Donut in the Northern Gloom (Wayne Ferrebee, 2015, Color Pencil and Ink)

Donut in the Northern Gloom (Wayne Ferrebee, 2015, Color Pencil and Ink)

As I promised, here are some sketches from my little book which I carry around with me and draw in.  The first one, above, is another one of my enigmatic donuts.  This one seems to exist in the gloomy darkness of evening.  A fire burns on the horizon as a grub-man calls out to a woman with a scientific apparatus.  The reindeer seems largely unconcerned, by these human doings.  In the picture immediately below, an orchid-like flower blooms by some industrial docks.
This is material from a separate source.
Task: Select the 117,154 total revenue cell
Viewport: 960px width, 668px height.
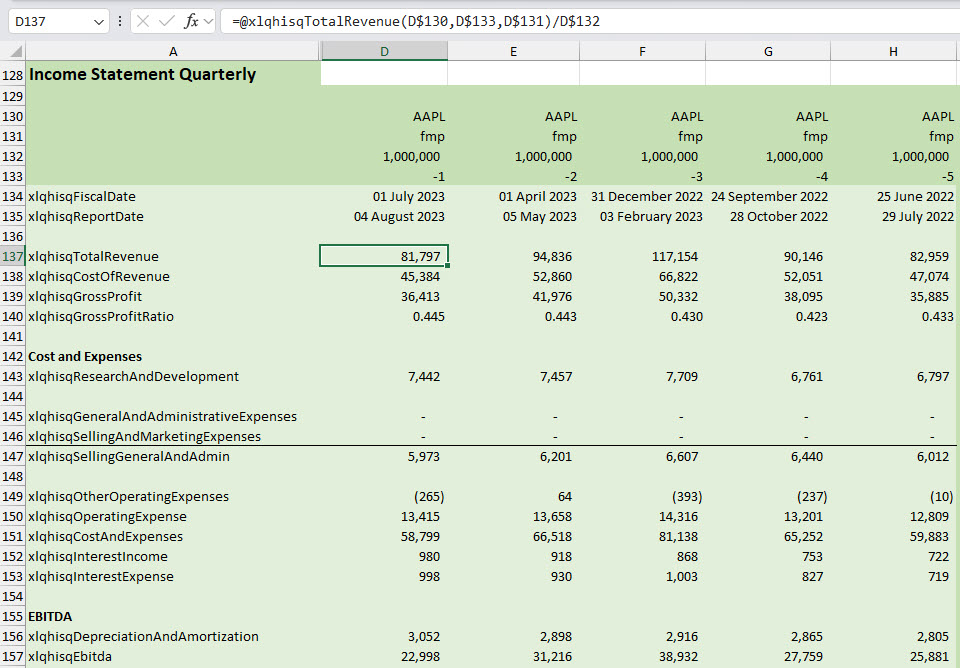Action: click(x=678, y=257)
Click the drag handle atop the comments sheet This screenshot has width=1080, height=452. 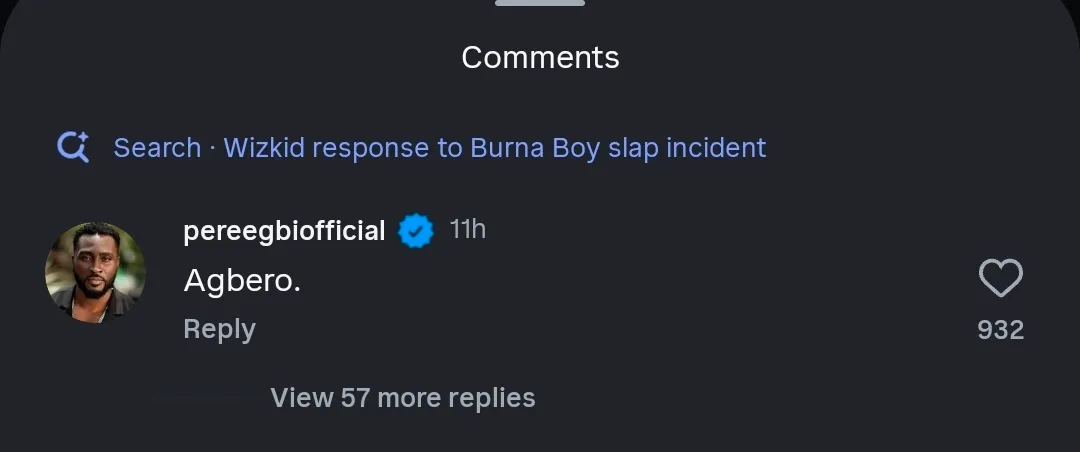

Inside the pedals it offers rows of cryptic symbols to the viewer.

Fragmipedium (Wayne Ferrebee, 2015, color pencil and ink)

Fragmipedium (Wayne Ferrebee, 2015, color pencil and ink)

Here is a quick sketch of Manhattan’s San Gennaro festival.  I walked to the corner of the street to draw the lights, wile my roommate got her fortune read by a jocular and likable (yet ingeniously avaricious) fortune teller located in an alcove just to the right of the composition!

San Gennaro in Little Italy (Wayne Ferrebee, 2015, color pencil and ink)

San Gennaro in Little Italy (Wayne Ferrebee, 2015, color pencil and ink)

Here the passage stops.